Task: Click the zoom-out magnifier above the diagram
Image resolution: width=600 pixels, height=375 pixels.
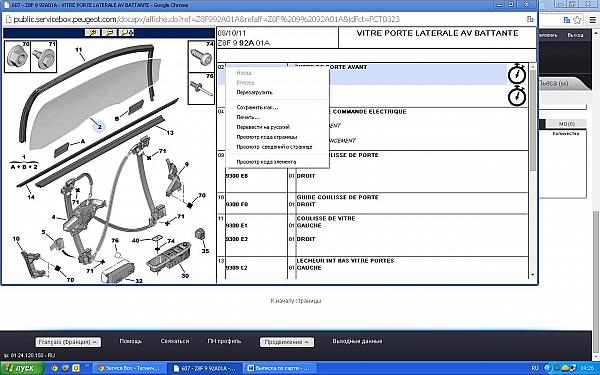Action: pos(109,33)
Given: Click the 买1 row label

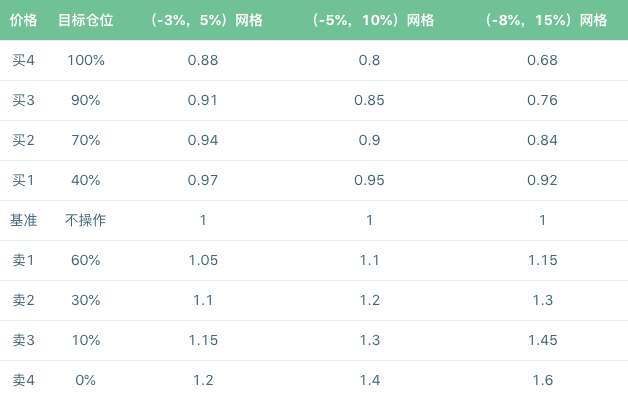Looking at the screenshot, I should tap(23, 180).
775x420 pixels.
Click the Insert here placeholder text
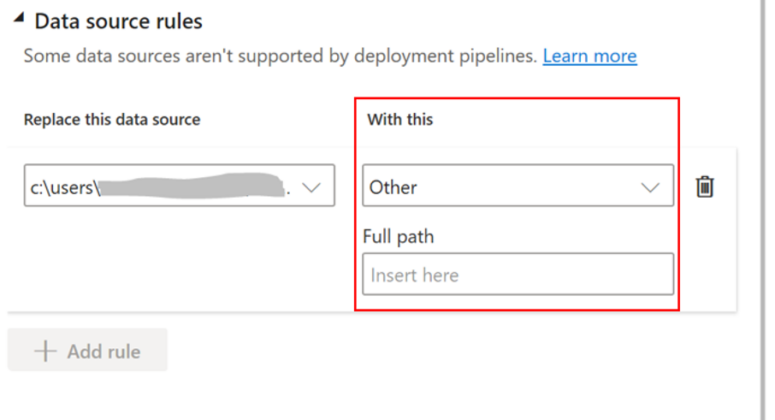pyautogui.click(x=415, y=274)
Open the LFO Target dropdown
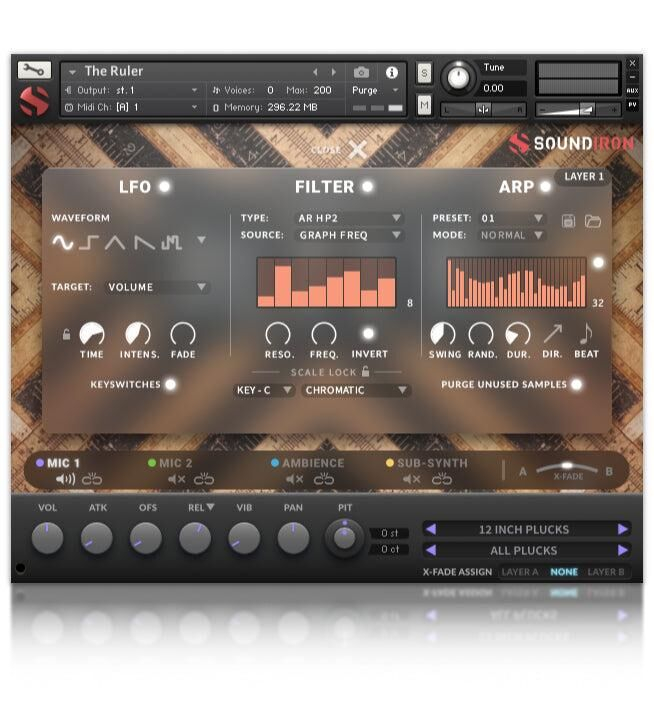 158,287
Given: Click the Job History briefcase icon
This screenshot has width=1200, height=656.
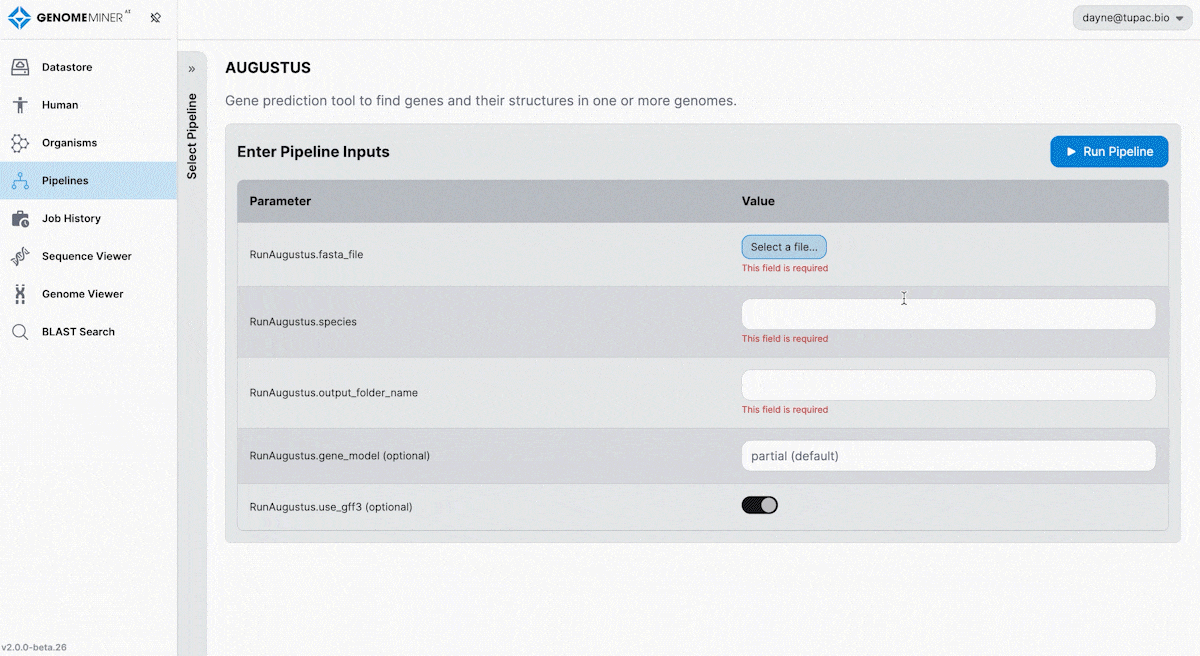Looking at the screenshot, I should pyautogui.click(x=20, y=218).
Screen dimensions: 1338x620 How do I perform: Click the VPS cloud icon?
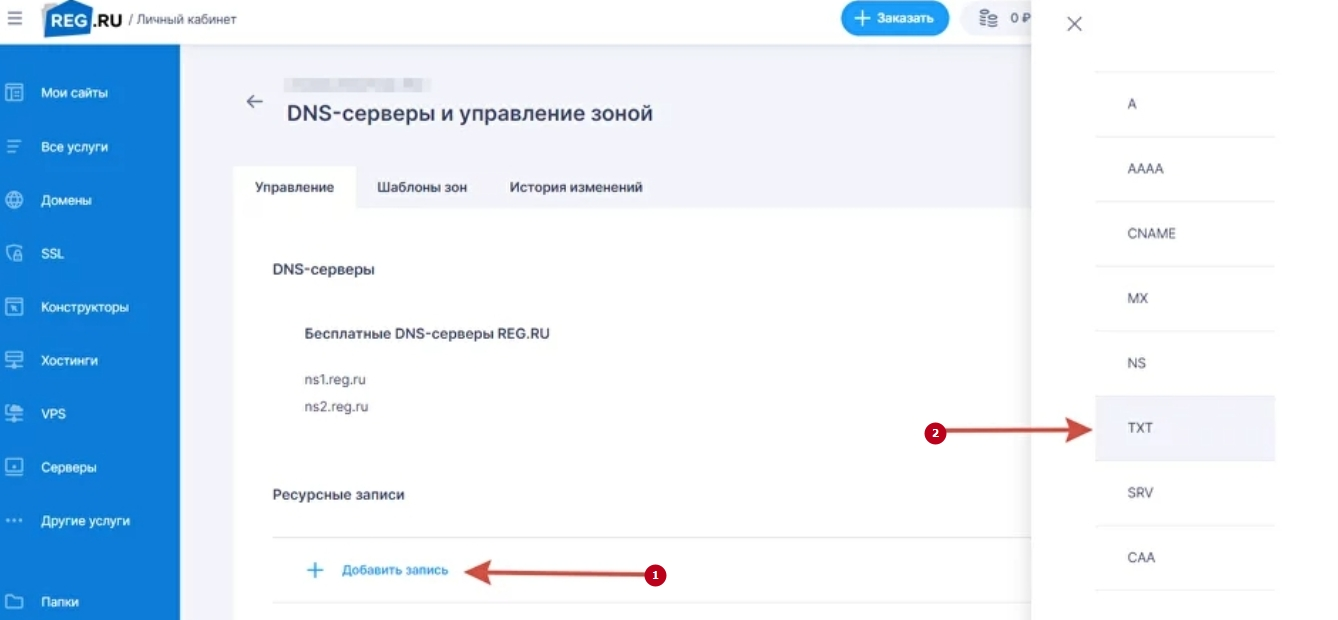pyautogui.click(x=14, y=413)
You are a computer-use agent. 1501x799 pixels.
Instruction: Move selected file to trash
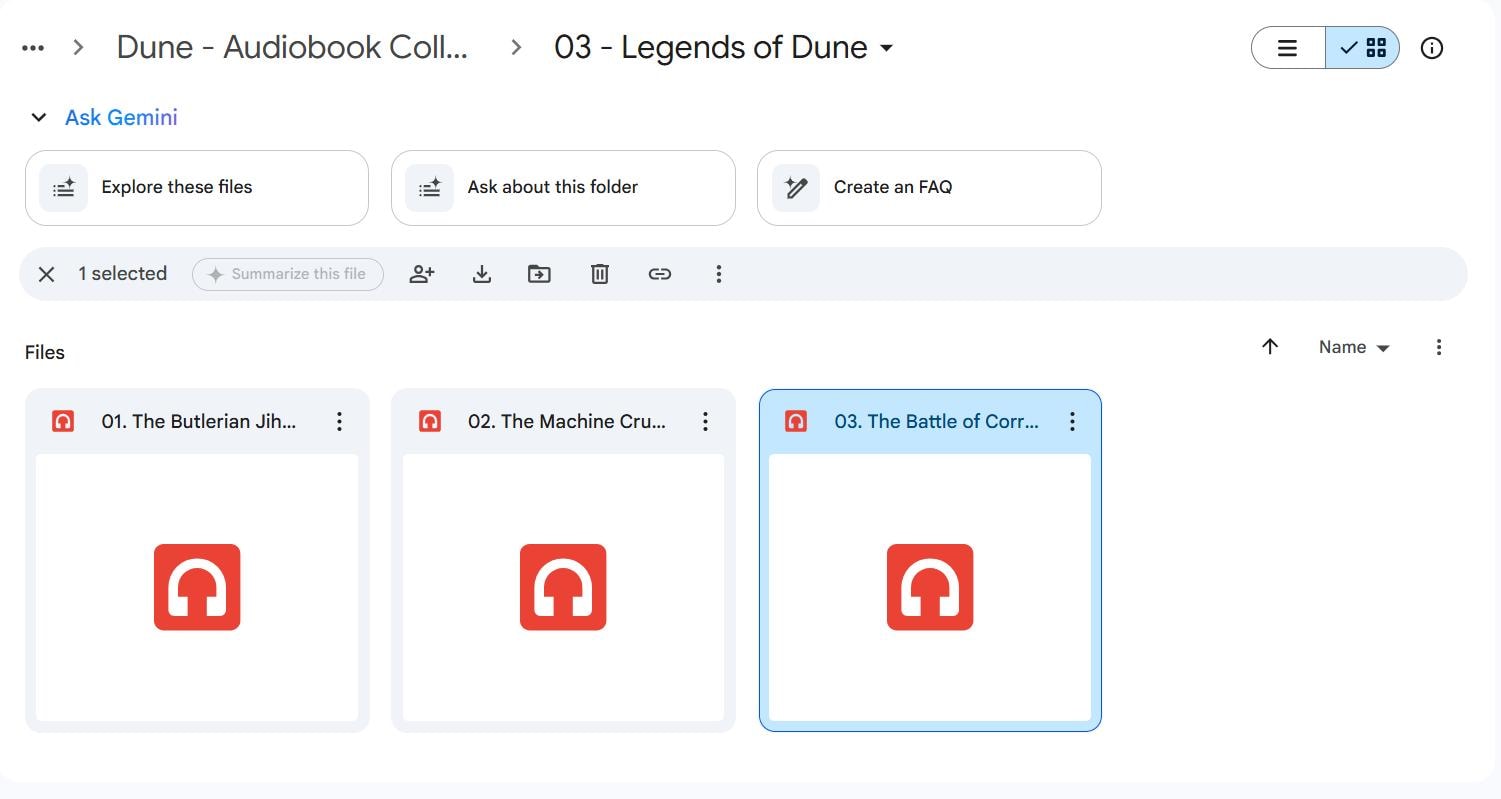click(x=599, y=274)
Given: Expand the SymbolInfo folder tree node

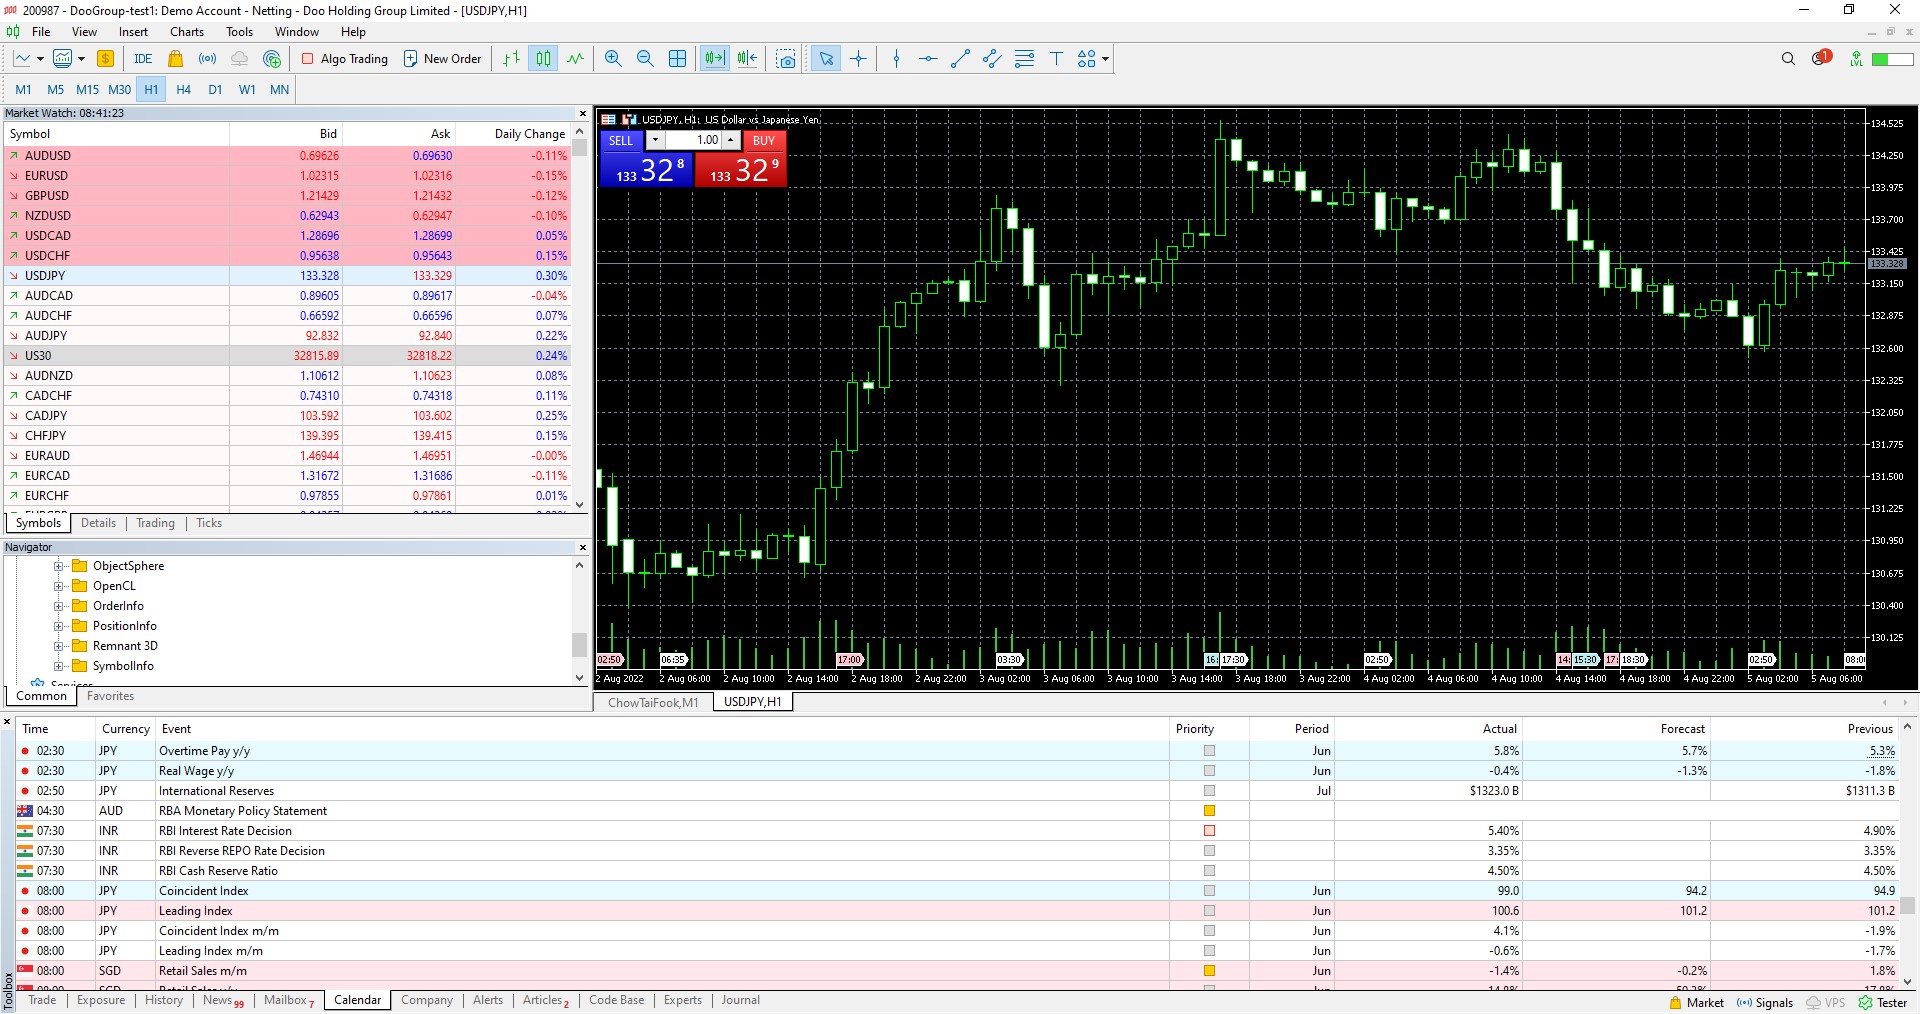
□ □ □ □ □ □ □
• **Task to complete**: Reproduce the opening lines of the material above exactly, ending with the line that contains "775x420 pixels.". Omit every picture.

• **Exercise solution**:
Task: Click the zoom-out magnifier above the diagram
Image resolution: width=600 pixels, height=375 pixels.
Action: pos(109,33)
Given: Click the 买1 row label

Looking at the screenshot, I should tap(23, 180).
775x420 pixels.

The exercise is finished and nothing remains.